▶ [Exercise]: In the passage on AMS advertising below, what split between print and ebook sales does the writer report for a couple of non-fiction titles?

▶ [Quoted passage]:
────────

You Mentioned Print Sales. How Does That Work?

AMS is very good for driving print sales in addition to ebook sales. You have to have an ebook version available to run this type of AMS ad, but they seem to do very well with print sales as well. As a matter of fact, I have a couple non-fiction titles where I get about 60% print sales to 40% ebook with AMS.

Keywords. How Many? Where Do I Find Them? What Makes One Good?

Different approaches work well with AMS. I am of the limited number of keywords, high bid, sponsored product ad school of thought. Others do well with as many keywords as they can find and low bids. So it’s really up to you.

And there are many, many places to find them. (I cover ten in my book.) Think like a reader. When you go to Amazon and look for a book, how do you search for it? I’ve found that with fiction I do best with generic genre terms and author names. With non-fiction I do best with topic-related search terms and book titles.

There is some debate about what makes a keyword a good one. For me, it’s about sales. So lots of impressions with low clicks? Bad. Lots of clicks with low sales? Bad. I want impressions that lead to clicks that lead to sales. I don’t care about visibility if it isn’t also resulting in paying customers.

(And be careful if you’re in KU because AMS ads can lead to borrows that won’t show on the dashboard, so you can see clicks but low sales on a good keyword.)

Bidding. What Should I Bid?

────────

▶ [Stored data]:

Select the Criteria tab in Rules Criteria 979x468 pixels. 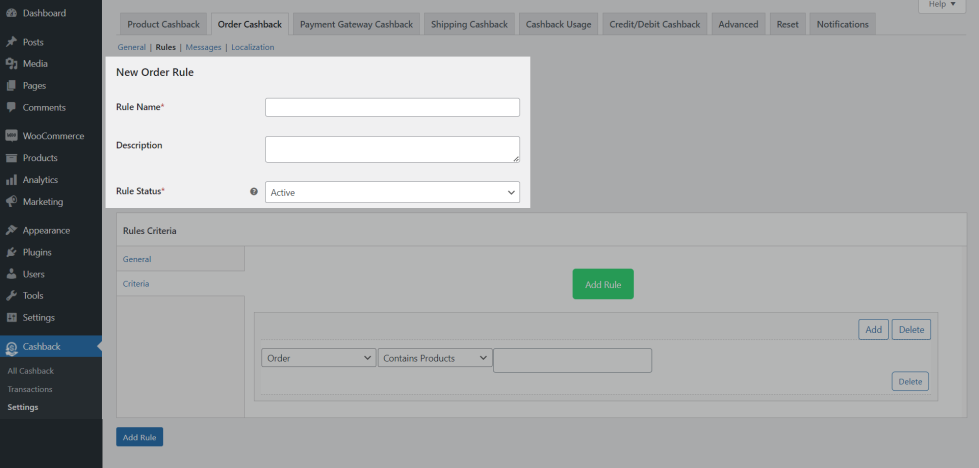[136, 284]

────────

▶ [Task response]: About 60% print sales to 40% ebook sales.